Steve Sinofsky and another ex-Office executive, Julie Larson-Green, demoed the new user interface in Windows 7 and highlighted some other features that drew applause: multi-monitor support for projectors; ODF support in WordPad as well as Microsoft's own Open XML format from Office 2007; customizing which kind of shutdown you want on the Start menu; mounting and creating VHD images directly in Windows; and more DirectX graphics effects that are faster because they're hardware accelerated on the GPU, including 2D graphics, animation and text effects. That's what AutoDesk is using for its MudBox application that uses multi-touch to let artists sculpt a 3D model on screen as if they were working with real clay.
Fixing Vista
The keynote showed that it matters that it's the Office team taking over Windows. Not just because Sinofsky has made Office ship regularly and work well, but because the user interface changes in Windows 7 are similar to the Office 2007 ribbon - they're all about making the features that are already there easier to work with and new features easier to find because they're in a logical place.
As important as the features was the acknowledgement that Vista wasn't what it should have been, but rather than blaming hardware and software partners, Sinofsky concentrated on what the Windows team has done to solve the problem. "We have to do what engineers do: we build the product and then we take a step back and ask 'what did we learn?' and build on all those experiences; that's what engineering is."
One thing they learned was that performance needed improving; "We thought it would be a good idea to reduce the memory footprint of the core Vista install; we thought it would be a good idea to improve the performance of the Desktop Window Manager."
To prove that, he showed Vista running on his personal 1Ghz, 1GB netbook (which he referred to later as 'just one of them' but looked like the Lenovo S10 to us), and claimed that even with the un-optimised pre-beta version "when Windows 7 has finished booting, today I still have about half the RAM available."
New apps
To have the most exciting features in Windows 7, like multi-touch, take off, lots of applications need to support them, not just demonstration apps like a world globe you can zoom into and a game you can play with both hands.
Tesco is using touch to drive a shopping list application that shows you recipes, family photos and 3D images of Christmas cakes.
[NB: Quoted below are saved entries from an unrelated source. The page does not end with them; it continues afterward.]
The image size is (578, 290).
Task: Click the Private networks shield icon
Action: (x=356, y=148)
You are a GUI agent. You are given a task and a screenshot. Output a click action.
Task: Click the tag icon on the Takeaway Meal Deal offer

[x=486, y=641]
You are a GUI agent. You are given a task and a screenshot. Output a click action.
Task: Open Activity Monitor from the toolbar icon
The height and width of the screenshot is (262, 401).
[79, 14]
As this is a developer conference, Microsoft also showed the tools for adding touch to a photo application, along with the ribbon and Jump Lists - and then turning it into a photo sharing tool that looks up your friends on Live Contacts and sends them your photos through Live Mesh.
Mesh is moving from a preview tool for simple files and folders to a way of connecting people and preferences and content. Anthony Rose from the BBC showed off a 'proof of concept' version of iPlayer, written in Silverlight, that tracks what programmes your friends have watched and rated. Pause a program half way through because you have to leave the house and you can carry on watching it on your phone exactly where you left off (the Live Mesh client that enables this will be available at the end of the week).
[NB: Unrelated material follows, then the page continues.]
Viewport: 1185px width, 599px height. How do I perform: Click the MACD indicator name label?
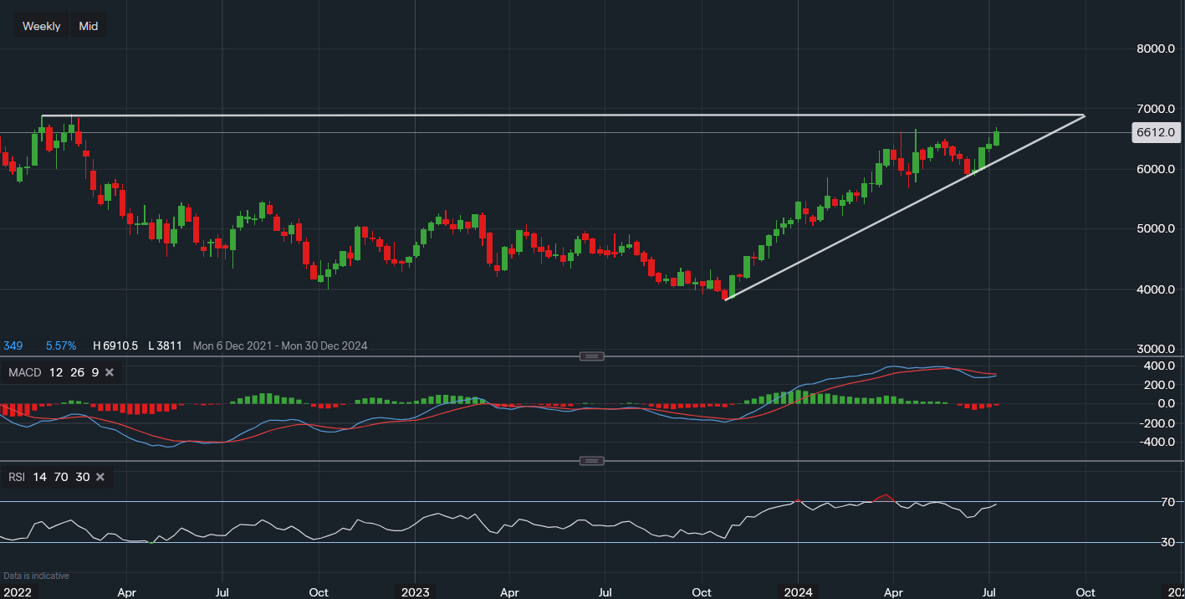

Ray Ozzie claims Microsoft can deliver "a complete experience across phone, PC and web first and foremost by building on the core OS platform" and the iPlayer app or the new Netflix service that lets you watch your movie queue online, on a Mac or PC, using Silverlight show that partners can use Microsoft tools to put the pieces together. But can Microsoft use its own platform to move online and continue to dominate the desktop?
Office on the web
The demo of Office 14 was the best indication so far that Ray Ozzie can move Microsoft into the online generation. Finally, Microsoft will have web versions of Word, Excel, PowerPoint and OneNote that let you edit documents in a browser (IE, Firefox or Safari on a Mac) with the rich Office interface rather than just viewing them.
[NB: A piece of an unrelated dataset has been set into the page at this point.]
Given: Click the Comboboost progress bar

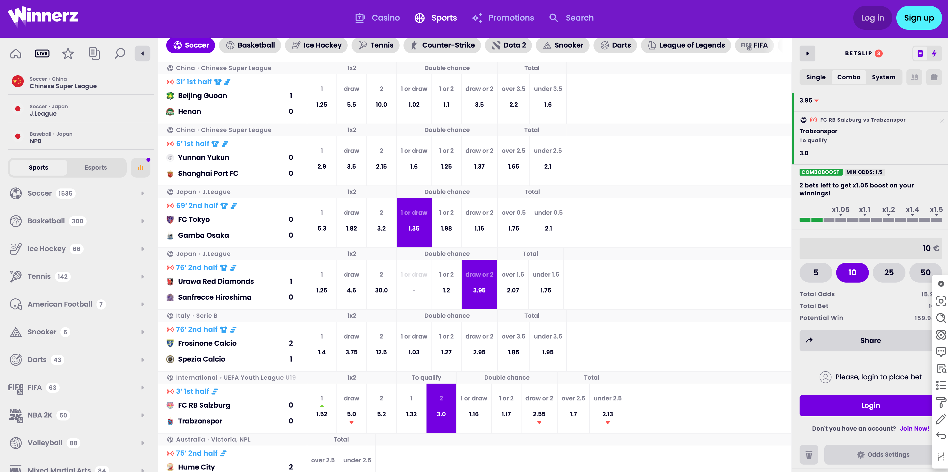Looking at the screenshot, I should pos(870,220).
The Office web apps won't have every feature from the Windows versions, but they'll have the ones that make sense online - including formulas and conditional formatting in Excel - and one day they might have extra features that only suit an online app.
Office web apps will be able to work with documents stored on Live Mesh, and you'll be able to collaborate with two or three other people in a document inside Word 14; you can both make changes at the same time and you can see where the other person is working and even click on their name to IM them. And you can select part of a document, like a chart in Excel, and publish that onto a blog as live data; update the spreadsheet later and the chart on the web changes to match.
Office web apps will run on Windows 7, they'll sync to Windows Mobile and they may be built on Windows Azure.
Like Windows 7, there's no date for when Office 14 will ship, but the web apps may be free if you use them through the ad-supported Office Live site, as well as coming as part of a subscription to Office Live services and as part of volume licences for business.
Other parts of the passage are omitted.